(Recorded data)

****

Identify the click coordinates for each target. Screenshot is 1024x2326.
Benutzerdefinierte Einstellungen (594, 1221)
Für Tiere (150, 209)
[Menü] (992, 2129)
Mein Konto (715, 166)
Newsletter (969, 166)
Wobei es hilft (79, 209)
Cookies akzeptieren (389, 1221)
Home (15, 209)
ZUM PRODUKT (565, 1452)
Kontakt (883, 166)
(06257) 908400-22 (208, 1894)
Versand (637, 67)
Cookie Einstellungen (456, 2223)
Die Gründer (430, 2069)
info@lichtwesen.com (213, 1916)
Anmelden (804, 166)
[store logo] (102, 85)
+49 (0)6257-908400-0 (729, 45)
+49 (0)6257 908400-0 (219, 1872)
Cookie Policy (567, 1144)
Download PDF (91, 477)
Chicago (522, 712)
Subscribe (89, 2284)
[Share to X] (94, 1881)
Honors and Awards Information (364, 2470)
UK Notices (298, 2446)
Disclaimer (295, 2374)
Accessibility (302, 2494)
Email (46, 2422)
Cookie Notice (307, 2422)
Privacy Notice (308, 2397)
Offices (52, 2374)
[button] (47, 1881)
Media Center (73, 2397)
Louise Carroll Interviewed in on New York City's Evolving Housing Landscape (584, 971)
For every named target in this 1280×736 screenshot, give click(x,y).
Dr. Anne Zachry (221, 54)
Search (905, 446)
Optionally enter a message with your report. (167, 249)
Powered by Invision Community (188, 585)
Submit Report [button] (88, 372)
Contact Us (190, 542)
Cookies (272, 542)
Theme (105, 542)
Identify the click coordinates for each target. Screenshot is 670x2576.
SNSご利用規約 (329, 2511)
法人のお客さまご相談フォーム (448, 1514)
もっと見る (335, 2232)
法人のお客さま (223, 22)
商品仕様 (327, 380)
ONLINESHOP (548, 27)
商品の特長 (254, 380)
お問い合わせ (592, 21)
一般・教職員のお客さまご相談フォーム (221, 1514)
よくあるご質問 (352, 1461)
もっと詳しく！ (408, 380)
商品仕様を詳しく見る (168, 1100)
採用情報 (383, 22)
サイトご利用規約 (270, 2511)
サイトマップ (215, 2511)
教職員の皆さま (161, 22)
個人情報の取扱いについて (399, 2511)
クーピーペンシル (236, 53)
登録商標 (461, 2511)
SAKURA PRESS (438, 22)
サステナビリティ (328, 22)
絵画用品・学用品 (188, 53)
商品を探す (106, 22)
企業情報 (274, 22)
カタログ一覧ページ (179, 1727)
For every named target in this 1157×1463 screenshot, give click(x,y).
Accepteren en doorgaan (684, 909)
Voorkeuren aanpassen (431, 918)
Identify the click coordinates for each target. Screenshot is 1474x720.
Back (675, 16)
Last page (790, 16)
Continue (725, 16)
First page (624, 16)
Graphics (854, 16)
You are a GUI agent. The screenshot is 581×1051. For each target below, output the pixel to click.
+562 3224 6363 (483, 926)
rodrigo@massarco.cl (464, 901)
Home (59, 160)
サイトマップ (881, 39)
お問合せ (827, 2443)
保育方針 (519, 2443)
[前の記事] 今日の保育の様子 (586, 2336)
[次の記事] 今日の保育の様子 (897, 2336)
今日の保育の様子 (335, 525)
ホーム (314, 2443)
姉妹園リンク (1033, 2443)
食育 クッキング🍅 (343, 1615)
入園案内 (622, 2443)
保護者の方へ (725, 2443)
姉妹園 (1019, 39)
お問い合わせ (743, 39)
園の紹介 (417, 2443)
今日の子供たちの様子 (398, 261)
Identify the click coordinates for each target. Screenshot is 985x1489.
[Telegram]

****

- **EXERCISE REQUIREMENTS**
Copy out the data verbatim, beginning with the line containing "Louise Carroll Interviewed" and continuing through the line containing "Theme (105, 542)", including both of those lines.

- **WRITTEN RESPONSE**
Louise Carroll Interviewed in on New York City's Evolving Housing Landscape (584, 971)
For every named target in this 1280×736 screenshot, give click(x,y).
Dr. Anne Zachry (221, 54)
Search (905, 446)
Optionally enter a message with your report. (167, 249)
Powered by Invision Community (188, 585)
Submit Report [button] (88, 372)
Contact Us (190, 542)
Cookies (272, 542)
Theme (105, 542)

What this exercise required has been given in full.